Collected data
|---|
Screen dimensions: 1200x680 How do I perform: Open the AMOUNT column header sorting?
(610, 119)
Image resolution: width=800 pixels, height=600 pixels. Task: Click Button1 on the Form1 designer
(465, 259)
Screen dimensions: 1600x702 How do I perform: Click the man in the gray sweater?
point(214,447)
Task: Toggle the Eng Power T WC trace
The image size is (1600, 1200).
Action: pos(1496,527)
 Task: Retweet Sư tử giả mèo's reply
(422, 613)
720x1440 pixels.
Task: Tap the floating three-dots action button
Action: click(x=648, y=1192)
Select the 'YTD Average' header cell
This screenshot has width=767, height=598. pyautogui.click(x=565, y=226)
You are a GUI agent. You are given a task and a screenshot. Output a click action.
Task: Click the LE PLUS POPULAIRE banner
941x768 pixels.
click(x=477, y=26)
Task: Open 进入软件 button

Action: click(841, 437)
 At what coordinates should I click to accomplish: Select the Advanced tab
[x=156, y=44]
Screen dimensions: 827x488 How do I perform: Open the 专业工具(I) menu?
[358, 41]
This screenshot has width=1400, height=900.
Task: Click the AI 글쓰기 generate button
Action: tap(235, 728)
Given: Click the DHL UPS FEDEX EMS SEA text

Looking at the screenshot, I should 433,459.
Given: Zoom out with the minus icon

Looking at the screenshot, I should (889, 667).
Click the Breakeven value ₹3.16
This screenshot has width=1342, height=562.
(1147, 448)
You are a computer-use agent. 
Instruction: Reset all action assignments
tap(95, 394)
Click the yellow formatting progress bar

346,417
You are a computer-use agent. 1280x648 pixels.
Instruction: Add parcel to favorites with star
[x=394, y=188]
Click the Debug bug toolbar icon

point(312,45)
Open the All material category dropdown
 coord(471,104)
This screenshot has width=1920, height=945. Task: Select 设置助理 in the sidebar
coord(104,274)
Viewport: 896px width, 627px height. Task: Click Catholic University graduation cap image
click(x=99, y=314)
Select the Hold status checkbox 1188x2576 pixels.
|---|
» **Exercise directions**
Transcribe the entries exactly.

» **Answer section**
Screen dimensions: 1200x680 How do I perform: Open the AMOUNT column header sorting?
(610, 119)
Image resolution: width=800 pixels, height=600 pixels. Task: Click Button1 on the Form1 designer
(465, 259)
Screen dimensions: 1600x702 How do I perform: Click the man in the gray sweater?
point(214,447)
Task: Toggle the Eng Power T WC trace
The image size is (1600, 1200).
Action: pos(1496,527)
 Task: Retweet Sư tử giả mèo's reply
(422, 613)
720x1440 pixels.
Task: Tap the floating three-dots action button
Action: click(x=648, y=1192)
Select the 'YTD Average' header cell
This screenshot has width=767, height=598. pyautogui.click(x=565, y=226)
You are a GUI agent. You are given a task and a screenshot. Output a click action.
Task: Click the LE PLUS POPULAIRE banner
941x768 pixels.
click(x=477, y=26)
Task: Open 进入软件 button

Action: click(841, 437)
 At what coordinates should I click to accomplish: Select the Advanced tab
[x=156, y=44]
Screen dimensions: 827x488 How do I perform: Open the 专业工具(I) menu?
[358, 41]
This screenshot has width=1400, height=900.
Task: Click the AI 글쓰기 generate button
Action: tap(235, 728)
Given: Click the DHL UPS FEDEX EMS SEA text

Looking at the screenshot, I should 433,459.
Given: Zoom out with the minus icon

Looking at the screenshot, I should (889, 667).
Click the Breakeven value ₹3.16
This screenshot has width=1342, height=562.
(1147, 448)
You are a computer-use agent. 
Instruction: Reset all action assignments
tap(95, 394)
Click the yellow formatting progress bar

346,417
You are a computer-use agent. 1280x648 pixels.
Instruction: Add parcel to favorites with star
[x=394, y=188]
Click the Debug bug toolbar icon

point(312,45)
Open the All material category dropdown
 coord(471,104)
This screenshot has width=1920, height=945. Task: Select 设置助理 in the sidebar
coord(104,274)
Viewport: 896px width, 627px height. Task: Click Catholic University graduation cap image
click(x=99, y=314)
Select the Hold status checkbox 1188x2576 pixels.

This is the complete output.